Lors de transferts de convois de déportés vers la gare
De nombreuses tentatives d'évasion ont lieu durant le transfert des convois parcourant à pieds la ville, du camp jusqu'à la gare. Les carrefours et le pont sont le plus souvent les lieux de tentatives, les uns cherchant à se perdre dans les rues, les autres à sauter dans l'Oise.
Le 26 juin 1943, à la faveur d'un moment de confusion dans la rue où des habitants s'étaient regroupés pour recueillir des lettres, des internés parviennent à quitter les rangs et à trouver refuge dans des maisons et des commerces voisins.

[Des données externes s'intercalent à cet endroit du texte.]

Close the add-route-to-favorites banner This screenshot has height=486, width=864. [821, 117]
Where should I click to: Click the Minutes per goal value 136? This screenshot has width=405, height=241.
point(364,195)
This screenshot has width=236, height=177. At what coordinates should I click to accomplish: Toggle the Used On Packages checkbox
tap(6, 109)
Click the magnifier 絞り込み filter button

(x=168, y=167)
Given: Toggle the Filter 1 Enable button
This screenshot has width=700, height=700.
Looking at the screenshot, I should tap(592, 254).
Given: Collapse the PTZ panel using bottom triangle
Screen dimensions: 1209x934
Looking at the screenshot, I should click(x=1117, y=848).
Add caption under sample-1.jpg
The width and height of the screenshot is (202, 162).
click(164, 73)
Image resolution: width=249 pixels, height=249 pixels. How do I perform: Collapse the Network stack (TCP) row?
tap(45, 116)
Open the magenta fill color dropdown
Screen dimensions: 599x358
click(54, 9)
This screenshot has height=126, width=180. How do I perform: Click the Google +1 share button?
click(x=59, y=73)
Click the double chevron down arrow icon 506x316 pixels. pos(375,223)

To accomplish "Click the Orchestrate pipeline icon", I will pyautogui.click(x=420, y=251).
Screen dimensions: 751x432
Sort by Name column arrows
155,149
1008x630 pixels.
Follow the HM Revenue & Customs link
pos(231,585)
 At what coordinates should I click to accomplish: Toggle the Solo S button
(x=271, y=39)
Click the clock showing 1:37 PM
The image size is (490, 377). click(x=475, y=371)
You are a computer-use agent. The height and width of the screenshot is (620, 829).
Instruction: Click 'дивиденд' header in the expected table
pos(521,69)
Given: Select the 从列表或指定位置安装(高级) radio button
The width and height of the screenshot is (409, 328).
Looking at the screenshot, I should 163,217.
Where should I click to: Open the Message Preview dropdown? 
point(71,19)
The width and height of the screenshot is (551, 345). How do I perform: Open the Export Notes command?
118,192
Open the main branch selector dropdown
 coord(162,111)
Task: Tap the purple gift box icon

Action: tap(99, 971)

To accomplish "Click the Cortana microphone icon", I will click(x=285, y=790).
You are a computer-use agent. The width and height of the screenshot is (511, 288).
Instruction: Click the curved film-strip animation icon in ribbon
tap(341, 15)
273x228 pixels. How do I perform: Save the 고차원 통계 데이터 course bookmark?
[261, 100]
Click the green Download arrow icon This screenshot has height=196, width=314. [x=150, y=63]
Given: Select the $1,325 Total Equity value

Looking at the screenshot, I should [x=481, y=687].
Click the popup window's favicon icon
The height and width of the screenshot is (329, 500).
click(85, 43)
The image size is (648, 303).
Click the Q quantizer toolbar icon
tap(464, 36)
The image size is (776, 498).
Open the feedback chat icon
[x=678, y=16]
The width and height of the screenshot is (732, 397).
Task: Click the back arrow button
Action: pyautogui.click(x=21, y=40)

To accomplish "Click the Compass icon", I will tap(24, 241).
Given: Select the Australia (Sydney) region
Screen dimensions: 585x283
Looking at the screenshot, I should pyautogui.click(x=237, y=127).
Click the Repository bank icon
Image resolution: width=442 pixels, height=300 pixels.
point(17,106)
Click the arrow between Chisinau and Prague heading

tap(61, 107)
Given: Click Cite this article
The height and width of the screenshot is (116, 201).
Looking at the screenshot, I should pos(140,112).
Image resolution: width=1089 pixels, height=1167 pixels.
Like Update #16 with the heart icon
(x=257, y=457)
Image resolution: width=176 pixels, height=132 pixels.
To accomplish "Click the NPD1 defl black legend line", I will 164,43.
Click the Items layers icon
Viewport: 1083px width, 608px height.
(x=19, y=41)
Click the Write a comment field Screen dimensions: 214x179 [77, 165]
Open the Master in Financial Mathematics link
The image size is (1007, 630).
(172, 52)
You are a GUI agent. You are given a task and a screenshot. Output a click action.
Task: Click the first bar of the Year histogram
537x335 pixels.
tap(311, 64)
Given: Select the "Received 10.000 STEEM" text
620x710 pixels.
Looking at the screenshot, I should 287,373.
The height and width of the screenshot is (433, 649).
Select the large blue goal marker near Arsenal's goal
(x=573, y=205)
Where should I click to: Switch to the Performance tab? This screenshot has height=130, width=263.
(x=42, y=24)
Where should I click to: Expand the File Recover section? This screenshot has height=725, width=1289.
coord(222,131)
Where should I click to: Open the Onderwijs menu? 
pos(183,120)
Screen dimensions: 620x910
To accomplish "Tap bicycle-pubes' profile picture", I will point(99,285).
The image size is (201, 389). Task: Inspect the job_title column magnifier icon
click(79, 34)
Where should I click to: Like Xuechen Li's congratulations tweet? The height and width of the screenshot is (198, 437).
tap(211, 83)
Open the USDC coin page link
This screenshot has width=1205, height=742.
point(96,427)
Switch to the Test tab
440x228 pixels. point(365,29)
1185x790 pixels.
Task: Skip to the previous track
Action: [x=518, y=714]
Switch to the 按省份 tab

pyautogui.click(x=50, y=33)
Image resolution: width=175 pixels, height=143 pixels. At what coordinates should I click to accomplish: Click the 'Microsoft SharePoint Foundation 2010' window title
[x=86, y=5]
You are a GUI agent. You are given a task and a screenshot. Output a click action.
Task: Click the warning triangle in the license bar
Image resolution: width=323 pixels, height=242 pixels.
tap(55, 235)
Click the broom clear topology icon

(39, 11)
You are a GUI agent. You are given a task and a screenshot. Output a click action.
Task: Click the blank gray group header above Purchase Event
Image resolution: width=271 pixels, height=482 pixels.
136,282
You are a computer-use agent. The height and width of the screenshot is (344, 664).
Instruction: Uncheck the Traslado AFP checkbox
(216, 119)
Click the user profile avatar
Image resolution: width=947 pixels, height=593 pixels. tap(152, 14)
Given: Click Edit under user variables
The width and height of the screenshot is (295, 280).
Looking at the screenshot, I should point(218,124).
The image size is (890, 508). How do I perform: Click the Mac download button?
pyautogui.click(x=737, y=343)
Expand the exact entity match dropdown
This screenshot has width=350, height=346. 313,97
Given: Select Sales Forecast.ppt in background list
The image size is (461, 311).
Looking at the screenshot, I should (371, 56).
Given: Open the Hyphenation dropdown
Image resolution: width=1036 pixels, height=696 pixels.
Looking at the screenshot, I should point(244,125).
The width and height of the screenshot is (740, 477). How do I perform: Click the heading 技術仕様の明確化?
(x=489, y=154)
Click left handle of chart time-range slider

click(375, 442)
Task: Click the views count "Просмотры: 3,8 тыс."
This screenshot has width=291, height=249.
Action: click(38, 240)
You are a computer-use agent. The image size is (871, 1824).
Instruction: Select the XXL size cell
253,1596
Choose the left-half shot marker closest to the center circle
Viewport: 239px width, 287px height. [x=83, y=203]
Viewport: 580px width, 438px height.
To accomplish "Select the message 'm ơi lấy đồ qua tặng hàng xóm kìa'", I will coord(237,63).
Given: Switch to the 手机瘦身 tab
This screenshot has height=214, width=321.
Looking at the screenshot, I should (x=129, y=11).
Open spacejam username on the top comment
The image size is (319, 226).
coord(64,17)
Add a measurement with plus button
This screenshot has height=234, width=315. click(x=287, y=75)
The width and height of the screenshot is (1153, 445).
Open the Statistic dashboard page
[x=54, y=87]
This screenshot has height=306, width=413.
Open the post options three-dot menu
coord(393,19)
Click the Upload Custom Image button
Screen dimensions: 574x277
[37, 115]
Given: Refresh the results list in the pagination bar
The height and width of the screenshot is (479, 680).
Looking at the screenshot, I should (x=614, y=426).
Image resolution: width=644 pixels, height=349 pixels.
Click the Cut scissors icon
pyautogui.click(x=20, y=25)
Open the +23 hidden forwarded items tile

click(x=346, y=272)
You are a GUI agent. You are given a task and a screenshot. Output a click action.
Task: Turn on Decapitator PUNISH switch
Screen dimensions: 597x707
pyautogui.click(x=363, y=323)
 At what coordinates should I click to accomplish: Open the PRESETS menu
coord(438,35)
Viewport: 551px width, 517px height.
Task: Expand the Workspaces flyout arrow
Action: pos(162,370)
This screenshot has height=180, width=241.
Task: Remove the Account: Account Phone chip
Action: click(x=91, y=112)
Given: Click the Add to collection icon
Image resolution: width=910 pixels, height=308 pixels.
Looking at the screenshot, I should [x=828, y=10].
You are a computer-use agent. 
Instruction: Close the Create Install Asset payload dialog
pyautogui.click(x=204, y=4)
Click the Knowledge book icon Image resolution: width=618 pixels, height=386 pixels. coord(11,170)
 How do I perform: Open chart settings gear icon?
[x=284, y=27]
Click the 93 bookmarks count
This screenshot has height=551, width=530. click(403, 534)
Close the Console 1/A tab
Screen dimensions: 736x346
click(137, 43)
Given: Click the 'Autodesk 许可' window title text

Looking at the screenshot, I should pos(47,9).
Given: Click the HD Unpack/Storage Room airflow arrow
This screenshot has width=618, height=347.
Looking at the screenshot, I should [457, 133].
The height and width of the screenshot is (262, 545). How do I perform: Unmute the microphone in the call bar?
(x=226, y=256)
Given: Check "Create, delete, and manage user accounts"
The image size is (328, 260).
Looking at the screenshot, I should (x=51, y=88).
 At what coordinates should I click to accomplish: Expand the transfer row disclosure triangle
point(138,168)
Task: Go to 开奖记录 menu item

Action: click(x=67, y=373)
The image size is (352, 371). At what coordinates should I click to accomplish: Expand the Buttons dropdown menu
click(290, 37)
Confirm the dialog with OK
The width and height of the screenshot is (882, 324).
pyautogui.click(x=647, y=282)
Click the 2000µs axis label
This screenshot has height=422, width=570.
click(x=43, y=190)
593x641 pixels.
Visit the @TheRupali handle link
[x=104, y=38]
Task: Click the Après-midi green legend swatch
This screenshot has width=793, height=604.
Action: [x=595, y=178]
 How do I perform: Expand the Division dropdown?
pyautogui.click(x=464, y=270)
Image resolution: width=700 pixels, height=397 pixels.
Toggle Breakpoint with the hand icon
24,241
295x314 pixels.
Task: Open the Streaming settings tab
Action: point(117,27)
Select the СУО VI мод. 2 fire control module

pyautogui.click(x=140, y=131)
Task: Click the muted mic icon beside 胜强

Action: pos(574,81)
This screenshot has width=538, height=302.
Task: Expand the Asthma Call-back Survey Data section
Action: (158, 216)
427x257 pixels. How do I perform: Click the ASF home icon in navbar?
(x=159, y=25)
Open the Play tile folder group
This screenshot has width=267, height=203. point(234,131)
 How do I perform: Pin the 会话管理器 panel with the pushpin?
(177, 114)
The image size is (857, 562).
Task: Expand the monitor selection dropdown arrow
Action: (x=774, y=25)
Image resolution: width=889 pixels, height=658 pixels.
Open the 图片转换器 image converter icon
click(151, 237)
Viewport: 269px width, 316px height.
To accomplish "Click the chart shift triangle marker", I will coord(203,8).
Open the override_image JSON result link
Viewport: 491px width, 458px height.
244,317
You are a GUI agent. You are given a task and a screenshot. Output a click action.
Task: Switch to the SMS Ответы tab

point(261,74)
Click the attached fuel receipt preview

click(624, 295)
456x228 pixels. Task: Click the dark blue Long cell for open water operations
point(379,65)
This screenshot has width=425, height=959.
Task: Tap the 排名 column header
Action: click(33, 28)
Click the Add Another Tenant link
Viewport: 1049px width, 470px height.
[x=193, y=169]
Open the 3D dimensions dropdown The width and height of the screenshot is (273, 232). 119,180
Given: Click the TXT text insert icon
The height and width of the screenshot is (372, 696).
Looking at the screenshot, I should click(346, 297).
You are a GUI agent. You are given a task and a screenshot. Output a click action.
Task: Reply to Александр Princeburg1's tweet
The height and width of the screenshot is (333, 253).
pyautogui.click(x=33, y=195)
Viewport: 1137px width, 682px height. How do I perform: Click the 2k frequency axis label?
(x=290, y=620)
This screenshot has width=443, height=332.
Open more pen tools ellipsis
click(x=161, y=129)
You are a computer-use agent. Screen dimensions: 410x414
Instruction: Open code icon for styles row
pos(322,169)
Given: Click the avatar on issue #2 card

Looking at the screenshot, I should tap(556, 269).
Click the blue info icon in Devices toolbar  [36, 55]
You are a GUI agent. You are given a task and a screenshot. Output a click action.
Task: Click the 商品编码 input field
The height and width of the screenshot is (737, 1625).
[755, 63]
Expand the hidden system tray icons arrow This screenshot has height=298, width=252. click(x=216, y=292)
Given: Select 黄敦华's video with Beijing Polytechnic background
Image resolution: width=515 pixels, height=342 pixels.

Le 28 octobre 1943, trente internés sur les 935 du convoi, font une tentative d'évasion mais tous auraient été abattus par leurs gardes.

Lors de transports de déportés vers les camps allemands
Malgré les menaces proférées par les Allemands lors du regroupement des détenus en gare de Compiègne, la quasi-totalité des transports par wagons à bestiaux à destination des camps allemands font l'objet de tentatives d'évasion. Des outils cachés dans les vêtements et ayant échappé à la fouille au corps permettent à plusieurs hommes de s'enfuir par le plancher de bois. Nombre d'entre-eux seront tués durant leurs tentatives et des mesures de représailles seront prises contre les autres détenus soit en passant par les armes des internés pris au hasard dans le wagon concerné, soit en regroupant tous les hommes du wagon dans un autre, doublant ainsi l'effectif.
Sources :
Cogniot Georges, L'évasion, récits, Ed. Raisons d'Etre, 1947.
Poirmeur André, Compiègne 1939-1945, Telliez, 1968.